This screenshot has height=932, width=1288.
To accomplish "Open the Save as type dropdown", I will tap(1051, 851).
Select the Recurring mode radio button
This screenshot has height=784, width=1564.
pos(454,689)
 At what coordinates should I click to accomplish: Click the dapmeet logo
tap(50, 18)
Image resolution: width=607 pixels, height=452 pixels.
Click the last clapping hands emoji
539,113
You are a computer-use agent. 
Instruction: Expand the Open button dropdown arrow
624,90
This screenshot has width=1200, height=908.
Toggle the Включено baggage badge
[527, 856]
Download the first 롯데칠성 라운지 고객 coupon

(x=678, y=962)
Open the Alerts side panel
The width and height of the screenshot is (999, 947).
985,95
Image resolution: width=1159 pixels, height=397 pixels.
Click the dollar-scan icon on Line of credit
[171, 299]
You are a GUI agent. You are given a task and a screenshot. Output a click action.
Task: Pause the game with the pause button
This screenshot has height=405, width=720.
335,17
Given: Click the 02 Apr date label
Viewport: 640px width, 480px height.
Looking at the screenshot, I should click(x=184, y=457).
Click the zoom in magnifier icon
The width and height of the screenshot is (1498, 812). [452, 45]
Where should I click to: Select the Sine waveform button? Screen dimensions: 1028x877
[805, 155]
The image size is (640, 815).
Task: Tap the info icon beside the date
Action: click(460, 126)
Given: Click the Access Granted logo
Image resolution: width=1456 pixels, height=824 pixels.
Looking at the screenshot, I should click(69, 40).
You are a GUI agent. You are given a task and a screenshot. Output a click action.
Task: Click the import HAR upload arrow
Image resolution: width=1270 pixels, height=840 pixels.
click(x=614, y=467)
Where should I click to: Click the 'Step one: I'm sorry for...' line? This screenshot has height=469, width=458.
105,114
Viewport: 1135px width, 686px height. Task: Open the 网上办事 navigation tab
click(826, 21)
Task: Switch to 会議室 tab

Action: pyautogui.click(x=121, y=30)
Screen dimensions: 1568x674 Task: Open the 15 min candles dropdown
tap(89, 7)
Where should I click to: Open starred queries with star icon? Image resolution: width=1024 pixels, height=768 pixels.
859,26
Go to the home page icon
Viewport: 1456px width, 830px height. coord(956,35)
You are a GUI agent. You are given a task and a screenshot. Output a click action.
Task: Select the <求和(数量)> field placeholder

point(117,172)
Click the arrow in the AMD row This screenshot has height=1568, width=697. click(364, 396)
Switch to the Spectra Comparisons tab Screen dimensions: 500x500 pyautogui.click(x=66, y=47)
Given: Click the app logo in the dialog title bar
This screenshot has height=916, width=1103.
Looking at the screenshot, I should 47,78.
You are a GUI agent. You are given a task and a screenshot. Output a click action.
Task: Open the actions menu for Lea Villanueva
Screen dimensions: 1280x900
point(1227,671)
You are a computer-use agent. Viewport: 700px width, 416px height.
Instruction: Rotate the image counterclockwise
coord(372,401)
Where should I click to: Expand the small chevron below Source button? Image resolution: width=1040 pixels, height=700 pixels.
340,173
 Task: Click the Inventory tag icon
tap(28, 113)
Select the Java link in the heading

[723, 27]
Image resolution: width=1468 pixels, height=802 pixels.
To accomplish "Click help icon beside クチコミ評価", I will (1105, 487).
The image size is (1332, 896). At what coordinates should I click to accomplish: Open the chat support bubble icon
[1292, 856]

=====

== TASK REQUIREMENTS ==
Your answer should consist of each line of the data above in which the word "will" occurs.

== RESULT ==
To accomplish "Open the Save as type dropdown", I will tap(1051, 851).
To accomplish "Click help icon beside クチコミ評価", I will (1105, 487).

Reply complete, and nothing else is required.